Day #4 was taken up with Agustin running us to Playa Blanca via the ocean for our visit to the sister lodge. The bulk of the day was taken up with touring and trekking around this destination- a wonderful experience. We had a couple of hours left upon our return to Casa Blanca. Art opted to go with Agustin to pole the ocean flats for permit, while I chose some solitary wading for bonefish around the lodge. As their skiff disappeared to the north, I found a nice school of bones. Since I was using ultralight spinning, I was able to cast a weighted fly into their midst with the tiniest plop- the hookup was immediate. After landing a nice 4- pound bone, I repeated this conquest 30 minutes later. When Art returned, he said they saw permit, but a tree stump the fish were swimming around prevented a good presentation.
Our last day featured perfect weather. We ran to the blue hole immediately and Art caught a nice permit. While the prospects were enticing, we opted to finish the day on the flats. Agustin zipped us into a lagoon and within 30 minutes was poling us towards a large tailing permit. When the moment of truth arrived, I made a perfect cast. The line came tight and I struck. About an hour later, we were posing and releasing a 25-pound permit. Agustin then poled us towards the mangroves featuring water less than a foot deep. We topped off the day with three more bonefish. The fishing had been marvelous!

_Given request 1_
In the fishing trip account, what was the weight of the permit released on the last day?
The entries that follow bear no relation to the fishing trip account.

Stored dataset entries:
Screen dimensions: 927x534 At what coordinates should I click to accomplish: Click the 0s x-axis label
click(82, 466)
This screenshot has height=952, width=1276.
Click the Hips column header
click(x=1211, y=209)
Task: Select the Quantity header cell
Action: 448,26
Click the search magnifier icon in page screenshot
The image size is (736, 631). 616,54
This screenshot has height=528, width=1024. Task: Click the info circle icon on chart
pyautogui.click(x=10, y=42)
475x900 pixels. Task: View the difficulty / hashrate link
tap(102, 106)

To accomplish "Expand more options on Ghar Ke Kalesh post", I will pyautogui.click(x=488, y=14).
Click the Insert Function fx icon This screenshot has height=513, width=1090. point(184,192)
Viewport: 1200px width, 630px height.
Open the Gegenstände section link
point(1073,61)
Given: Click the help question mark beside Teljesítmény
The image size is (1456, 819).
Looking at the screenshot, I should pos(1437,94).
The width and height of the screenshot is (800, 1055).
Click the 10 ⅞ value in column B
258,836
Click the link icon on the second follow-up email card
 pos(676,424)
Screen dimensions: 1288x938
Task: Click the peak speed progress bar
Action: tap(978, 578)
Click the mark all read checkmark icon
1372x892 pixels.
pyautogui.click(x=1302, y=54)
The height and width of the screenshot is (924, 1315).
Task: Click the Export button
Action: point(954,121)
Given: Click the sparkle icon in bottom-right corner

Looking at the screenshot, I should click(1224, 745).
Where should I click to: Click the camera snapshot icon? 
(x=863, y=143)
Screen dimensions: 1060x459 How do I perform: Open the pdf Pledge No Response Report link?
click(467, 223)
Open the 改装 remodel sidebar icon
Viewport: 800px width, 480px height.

_Given request 2_
Reproduce the stored dataset entries starting at the line that contains "The width and" and continuing through the final entry, both ends included.

_Written reply 1_
It weighed 25 pounds.

_Written reply 2_
The width and height of the screenshot is (800, 1055).
Click the 10 ⅞ value in column B
258,836
Click the link icon on the second follow-up email card
 pos(676,424)
Screen dimensions: 1288x938
Task: Click the peak speed progress bar
Action: tap(978, 578)
Click the mark all read checkmark icon
1372x892 pixels.
pyautogui.click(x=1302, y=54)
The height and width of the screenshot is (924, 1315).
Task: Click the Export button
Action: point(954,121)
Given: Click the sparkle icon in bottom-right corner

Looking at the screenshot, I should click(1224, 745).
Where should I click to: Click the camera snapshot icon? 
(x=863, y=143)
Screen dimensions: 1060x459 How do I perform: Open the pdf Pledge No Response Report link?
click(467, 223)
Open the 改装 remodel sidebar icon
Viewport: 800px width, 480px height.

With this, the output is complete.